| Subject: AU: Death recalls E Timor's past
The Australian
Death recalls E Timor's past
Stephen Fitzpatrick, Jakarta correspondent | October 27, 2007
INDONESIAN soldiers have shot dead an East Timorese man trying to
illegally cross the contested border into west Timor in an incident that
has rekindled painful memories of the 1999 Jakarta-led plunder of the
small country.
The man was one of four discovered several metres inside Indonesian
territory at Atambua, in Timor's north, shortly before dawn yesterday.
"When asked what they were doing, they tried to stab the soldiers
while running away -- so we immediately opened fire," said
Major-General Syaiful Rizal, head of the Udayana command which has
military responsibility for eastern Indonesia.
General Rizal said the shooting was carried out according to procedure
and to protect Indonesian sovereignty.
Many farmers and small traders from both countries constantly cross the
ill-defined border, with great argument in some parts as to where the line
actually lies. During violent eruptions over the past 18 months, Indonesia
has regularly attempted to close the border altogether.
An autopsy was to be performed on the dead man, a 40-year-old
identified only as Lukas, last night or today in Atambua, and his body
then returned to East Timor, authorities said.

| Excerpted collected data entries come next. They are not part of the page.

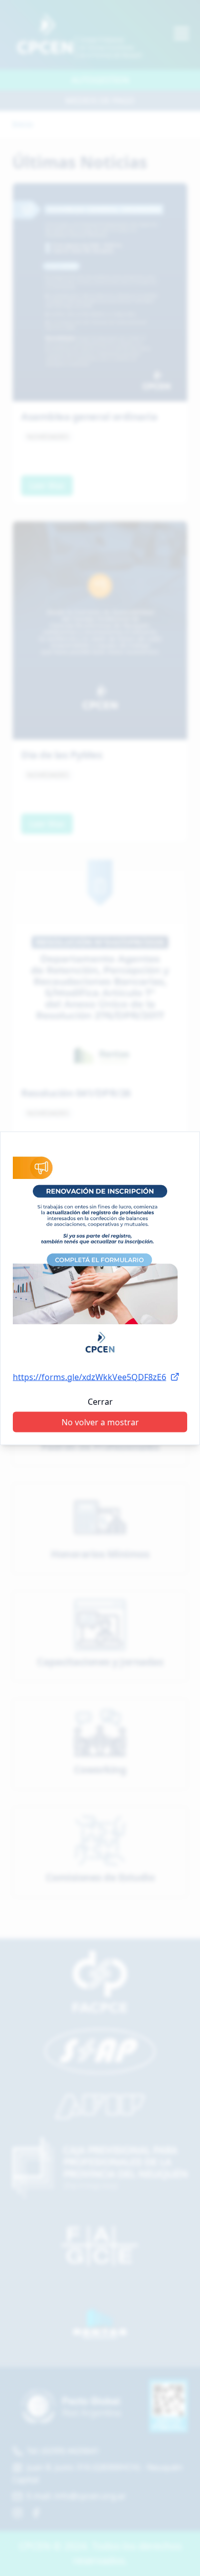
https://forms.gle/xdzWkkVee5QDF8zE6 (89, 1376)
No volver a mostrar (100, 1421)
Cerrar (100, 1401)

Indonesian military national spokesman Vice-Marshal Sagong Tamboen said
in Jakarta that soldiers believed the men -- three of whom escaped -- were
trying to smuggle a motorcycle across the border for sale in Indonesian
Timor.
The killing capped a difficult week for relations between the two
countries, after a key former general testified on Wednesday that the 1999
violence had nothing to do with the Indonesian military.
"There were no crimes against humanity in East Timor,"
retired Lieutenant General Kiki Syahnakri told a hearing of the Peace and
Reconciliation Commission, which is investigating more than 1000 deaths,
rapes and other violent assaults that followed the 1999 independence
referendum.
General Syahnakri blamed the UN for the violence, saying it was "a
combined result of widespread cheating from the UN administration for East
Timor and the early announcement of results". He said former colonial
ruler Portugal must also shoulder some blame.
Indonesian military units and pro-integration militias went on a
rampage after the August 30 referendum, but witnesses to the commission
have denied any involvement by Jakarta's troops.